These example queries are for use with the official Firebase Extension
Stream Firestore to BigQuery
and its associated fs-bq-schema-views
script (referred to as the "schema-views script").
The queries use the following parameter values from your installation of the extension:
${param:PROJECT_ID}
: the project ID for the Firebase project in which you installed the extension${param:DATASET_ID}
: the ID that you specified for your dataset during extension installation${param:TABLE_ID}
: the common prefix of BigQuery views to generate
Note: You can, at any time, run the schema-views script against additional schema files to create different schema views over your raw changelog. When you settle on a fixed schema, you can create a scheduled query to transfer the columns reported by the schema view to a persistent backup table.

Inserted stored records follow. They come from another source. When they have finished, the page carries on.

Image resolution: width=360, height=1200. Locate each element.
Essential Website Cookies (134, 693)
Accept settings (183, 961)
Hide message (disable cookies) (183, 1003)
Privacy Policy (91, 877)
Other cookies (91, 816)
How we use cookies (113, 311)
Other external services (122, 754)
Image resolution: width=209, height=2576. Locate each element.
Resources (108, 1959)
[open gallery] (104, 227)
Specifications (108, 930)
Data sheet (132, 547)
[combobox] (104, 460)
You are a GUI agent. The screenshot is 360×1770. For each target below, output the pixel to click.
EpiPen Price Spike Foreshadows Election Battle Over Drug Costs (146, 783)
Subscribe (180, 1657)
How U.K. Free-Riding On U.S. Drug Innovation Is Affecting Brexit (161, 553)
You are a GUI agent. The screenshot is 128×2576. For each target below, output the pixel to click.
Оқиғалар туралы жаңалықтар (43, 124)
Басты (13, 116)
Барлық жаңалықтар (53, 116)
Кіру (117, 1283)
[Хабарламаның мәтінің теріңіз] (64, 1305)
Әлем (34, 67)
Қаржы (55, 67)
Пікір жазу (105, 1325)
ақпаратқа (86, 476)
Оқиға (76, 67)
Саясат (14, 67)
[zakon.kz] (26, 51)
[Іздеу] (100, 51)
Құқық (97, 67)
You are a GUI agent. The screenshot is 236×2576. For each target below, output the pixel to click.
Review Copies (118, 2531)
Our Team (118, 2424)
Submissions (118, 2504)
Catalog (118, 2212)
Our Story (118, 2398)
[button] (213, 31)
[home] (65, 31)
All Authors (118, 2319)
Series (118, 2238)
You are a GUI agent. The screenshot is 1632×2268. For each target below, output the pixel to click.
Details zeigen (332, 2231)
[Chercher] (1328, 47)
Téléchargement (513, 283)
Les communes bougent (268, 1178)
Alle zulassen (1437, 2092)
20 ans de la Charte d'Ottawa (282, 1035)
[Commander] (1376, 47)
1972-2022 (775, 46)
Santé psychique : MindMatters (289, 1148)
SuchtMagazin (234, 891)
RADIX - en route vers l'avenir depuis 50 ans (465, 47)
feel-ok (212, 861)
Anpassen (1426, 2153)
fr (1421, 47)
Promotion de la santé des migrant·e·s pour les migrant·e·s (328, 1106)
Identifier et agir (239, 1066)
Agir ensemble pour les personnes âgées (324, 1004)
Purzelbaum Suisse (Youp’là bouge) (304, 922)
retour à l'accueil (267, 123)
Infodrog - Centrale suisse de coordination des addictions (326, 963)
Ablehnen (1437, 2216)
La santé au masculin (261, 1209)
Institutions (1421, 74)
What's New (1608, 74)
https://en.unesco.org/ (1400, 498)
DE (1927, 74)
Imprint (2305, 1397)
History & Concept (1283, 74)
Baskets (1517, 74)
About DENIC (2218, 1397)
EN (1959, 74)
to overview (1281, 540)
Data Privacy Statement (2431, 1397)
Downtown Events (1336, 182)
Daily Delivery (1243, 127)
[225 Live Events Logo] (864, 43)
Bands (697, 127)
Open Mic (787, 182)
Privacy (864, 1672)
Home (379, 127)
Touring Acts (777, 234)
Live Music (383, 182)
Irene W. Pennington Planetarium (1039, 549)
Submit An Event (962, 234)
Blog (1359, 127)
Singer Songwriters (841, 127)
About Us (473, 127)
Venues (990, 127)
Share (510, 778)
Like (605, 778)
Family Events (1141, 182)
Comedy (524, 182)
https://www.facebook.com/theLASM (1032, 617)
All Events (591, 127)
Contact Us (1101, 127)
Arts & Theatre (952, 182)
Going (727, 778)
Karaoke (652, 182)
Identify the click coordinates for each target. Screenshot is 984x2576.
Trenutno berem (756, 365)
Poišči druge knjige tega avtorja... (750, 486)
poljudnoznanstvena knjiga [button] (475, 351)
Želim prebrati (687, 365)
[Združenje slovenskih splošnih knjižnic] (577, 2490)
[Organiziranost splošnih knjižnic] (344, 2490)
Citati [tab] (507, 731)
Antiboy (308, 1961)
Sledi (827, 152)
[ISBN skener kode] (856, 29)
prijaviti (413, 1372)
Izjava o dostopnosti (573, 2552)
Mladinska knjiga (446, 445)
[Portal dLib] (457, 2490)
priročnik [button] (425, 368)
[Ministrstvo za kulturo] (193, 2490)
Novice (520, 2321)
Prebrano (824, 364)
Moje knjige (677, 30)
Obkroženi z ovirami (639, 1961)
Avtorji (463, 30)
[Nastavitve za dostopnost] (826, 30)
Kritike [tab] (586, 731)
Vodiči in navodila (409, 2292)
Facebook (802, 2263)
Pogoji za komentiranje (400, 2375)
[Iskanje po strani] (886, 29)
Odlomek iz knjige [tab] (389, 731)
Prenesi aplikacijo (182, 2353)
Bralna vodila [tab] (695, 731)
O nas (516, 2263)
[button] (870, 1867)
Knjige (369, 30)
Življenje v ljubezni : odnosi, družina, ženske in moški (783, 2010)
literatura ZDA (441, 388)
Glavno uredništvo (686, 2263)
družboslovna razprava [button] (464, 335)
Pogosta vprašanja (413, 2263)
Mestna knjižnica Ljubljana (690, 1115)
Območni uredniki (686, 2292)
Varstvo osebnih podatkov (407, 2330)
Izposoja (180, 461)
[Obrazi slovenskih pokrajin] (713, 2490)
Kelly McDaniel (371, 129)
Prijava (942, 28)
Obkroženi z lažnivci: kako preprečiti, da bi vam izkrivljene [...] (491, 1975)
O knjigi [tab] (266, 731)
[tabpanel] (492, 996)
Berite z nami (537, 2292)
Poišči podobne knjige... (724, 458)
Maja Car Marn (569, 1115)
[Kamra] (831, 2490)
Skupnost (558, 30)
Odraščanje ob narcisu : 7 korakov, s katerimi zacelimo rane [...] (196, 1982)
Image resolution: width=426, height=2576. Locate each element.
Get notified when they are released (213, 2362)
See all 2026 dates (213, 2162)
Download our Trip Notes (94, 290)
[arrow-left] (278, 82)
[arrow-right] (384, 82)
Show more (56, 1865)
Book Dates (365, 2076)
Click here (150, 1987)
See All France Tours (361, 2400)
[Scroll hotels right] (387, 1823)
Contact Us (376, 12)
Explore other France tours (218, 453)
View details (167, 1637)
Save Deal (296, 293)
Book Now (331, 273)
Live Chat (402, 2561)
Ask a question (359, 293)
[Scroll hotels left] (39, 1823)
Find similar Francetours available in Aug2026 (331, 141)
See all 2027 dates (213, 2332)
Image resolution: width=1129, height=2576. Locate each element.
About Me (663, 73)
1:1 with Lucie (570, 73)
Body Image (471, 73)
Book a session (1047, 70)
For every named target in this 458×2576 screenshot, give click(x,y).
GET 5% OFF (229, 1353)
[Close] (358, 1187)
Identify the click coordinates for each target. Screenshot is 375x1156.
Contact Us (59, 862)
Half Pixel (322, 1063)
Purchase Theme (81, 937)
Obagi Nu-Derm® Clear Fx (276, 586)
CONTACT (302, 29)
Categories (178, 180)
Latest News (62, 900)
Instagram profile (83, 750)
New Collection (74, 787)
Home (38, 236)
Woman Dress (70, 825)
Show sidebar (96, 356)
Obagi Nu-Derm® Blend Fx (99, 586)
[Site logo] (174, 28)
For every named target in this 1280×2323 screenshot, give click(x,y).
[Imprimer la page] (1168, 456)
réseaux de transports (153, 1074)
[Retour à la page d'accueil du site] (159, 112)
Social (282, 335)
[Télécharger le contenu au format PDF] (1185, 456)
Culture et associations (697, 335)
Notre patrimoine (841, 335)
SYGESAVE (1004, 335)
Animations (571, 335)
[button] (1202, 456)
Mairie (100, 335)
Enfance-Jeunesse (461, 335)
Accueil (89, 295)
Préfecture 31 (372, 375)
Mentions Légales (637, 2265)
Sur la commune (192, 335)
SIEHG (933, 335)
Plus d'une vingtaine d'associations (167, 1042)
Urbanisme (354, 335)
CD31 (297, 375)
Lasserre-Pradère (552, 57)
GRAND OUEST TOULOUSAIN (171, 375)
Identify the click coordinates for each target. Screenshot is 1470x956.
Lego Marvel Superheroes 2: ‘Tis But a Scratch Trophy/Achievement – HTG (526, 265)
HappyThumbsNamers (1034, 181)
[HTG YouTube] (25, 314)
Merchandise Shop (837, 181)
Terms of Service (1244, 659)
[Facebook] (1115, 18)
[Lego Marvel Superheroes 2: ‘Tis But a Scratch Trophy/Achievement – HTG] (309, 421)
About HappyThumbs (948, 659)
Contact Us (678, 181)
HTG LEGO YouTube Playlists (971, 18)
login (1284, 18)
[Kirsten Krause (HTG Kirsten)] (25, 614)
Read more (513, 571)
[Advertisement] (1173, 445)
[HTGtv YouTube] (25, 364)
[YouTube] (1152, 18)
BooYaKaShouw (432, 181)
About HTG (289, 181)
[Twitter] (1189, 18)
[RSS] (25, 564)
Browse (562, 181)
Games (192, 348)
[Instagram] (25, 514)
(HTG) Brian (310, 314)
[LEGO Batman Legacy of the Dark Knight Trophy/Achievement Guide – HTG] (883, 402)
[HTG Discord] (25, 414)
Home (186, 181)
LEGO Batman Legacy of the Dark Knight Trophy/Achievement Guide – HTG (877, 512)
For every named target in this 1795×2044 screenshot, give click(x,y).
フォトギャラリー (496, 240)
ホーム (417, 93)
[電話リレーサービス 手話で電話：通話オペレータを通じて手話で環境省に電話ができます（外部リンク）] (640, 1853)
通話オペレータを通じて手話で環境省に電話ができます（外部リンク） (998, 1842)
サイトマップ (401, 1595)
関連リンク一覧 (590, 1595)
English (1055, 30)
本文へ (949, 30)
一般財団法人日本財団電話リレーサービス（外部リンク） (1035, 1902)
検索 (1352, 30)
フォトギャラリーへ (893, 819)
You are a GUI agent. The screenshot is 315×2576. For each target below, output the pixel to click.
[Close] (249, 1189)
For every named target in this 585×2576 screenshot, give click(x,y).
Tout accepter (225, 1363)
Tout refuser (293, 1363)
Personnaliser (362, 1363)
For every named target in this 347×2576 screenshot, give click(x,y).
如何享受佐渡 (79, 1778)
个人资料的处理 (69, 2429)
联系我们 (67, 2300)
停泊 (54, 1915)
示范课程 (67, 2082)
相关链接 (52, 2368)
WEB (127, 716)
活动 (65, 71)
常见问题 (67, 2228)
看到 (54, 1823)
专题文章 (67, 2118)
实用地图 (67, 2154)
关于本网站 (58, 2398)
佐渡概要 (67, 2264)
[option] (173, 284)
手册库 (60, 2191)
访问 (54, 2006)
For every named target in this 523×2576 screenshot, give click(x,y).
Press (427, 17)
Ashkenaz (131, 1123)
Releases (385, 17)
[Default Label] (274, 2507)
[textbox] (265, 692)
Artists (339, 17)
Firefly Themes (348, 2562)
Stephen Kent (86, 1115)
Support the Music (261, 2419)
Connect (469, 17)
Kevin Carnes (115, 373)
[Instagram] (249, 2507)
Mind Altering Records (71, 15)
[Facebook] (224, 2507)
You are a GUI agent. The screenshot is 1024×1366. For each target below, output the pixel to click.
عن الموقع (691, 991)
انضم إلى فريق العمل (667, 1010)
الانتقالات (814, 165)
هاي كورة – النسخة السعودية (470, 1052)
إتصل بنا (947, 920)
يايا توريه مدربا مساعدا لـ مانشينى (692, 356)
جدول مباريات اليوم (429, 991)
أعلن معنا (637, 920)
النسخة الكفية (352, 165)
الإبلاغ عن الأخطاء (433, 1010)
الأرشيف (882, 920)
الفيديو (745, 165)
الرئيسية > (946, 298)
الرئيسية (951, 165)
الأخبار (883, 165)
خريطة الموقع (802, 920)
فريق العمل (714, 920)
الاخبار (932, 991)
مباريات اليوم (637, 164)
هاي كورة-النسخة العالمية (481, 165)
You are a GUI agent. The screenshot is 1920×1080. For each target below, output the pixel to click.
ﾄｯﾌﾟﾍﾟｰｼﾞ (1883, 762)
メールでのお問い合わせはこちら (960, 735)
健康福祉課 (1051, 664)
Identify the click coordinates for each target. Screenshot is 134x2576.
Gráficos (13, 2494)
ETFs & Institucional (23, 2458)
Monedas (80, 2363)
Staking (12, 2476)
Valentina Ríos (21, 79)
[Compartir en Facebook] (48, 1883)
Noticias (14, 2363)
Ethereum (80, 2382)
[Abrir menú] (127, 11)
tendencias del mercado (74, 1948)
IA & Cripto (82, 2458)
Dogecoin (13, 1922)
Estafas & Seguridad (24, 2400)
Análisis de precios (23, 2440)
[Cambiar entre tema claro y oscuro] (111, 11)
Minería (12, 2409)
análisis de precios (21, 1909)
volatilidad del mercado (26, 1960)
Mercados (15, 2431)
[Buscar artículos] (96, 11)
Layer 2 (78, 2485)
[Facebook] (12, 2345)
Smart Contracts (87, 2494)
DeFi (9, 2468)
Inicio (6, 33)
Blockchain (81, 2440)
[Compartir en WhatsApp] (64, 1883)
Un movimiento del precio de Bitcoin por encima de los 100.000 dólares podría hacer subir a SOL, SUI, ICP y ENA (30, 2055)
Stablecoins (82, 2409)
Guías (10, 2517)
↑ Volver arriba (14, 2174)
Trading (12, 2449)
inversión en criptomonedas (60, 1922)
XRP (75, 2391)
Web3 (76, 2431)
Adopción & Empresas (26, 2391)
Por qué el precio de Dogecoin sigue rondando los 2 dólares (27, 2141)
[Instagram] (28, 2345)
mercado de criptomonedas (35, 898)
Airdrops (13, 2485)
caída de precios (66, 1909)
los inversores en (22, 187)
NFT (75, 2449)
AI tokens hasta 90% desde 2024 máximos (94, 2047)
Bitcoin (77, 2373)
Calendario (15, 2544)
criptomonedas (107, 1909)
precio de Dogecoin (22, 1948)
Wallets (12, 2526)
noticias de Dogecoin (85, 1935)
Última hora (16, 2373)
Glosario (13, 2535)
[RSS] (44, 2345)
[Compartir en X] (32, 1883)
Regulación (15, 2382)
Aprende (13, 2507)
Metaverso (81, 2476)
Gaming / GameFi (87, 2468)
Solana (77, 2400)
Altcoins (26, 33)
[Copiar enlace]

Assume that you have a schema view matching the following configuration from a schema file:
{
"fields": [
{
"name": "name",
"type": "string"
},
{
"name":"favorite_numbers",
"type": "array"
},
{
"name": "last_login",
"type": "timestamp"
},
{
"name": "last_location",
"type": "geopoint"
},
{
"fields": [
{
"name": "name",
"type": "string"
}
],
"name": "friends",
"type": "map"
}
]
}
You can generate a listing of users that have logged in to the app as follows:
SELECT name, last_login
FROM ${param:PROJECT_ID}.${param:DATASET_ID}.${param:TABLE_ID}_schema_${SCHEMA_FILE_NAME}_latest
ORDER BY last_login DESC
In this query, note the following:
-
${SCHEMA_FILE_NAME}
is the name of the schema file that you provided as an argument to run the schema-views script. -
The
last_login
column contains data that is stored in thedata
column of the raw changelog. The type conversion and view generation is performed for you by the Stream Firestore to BigQuery extension.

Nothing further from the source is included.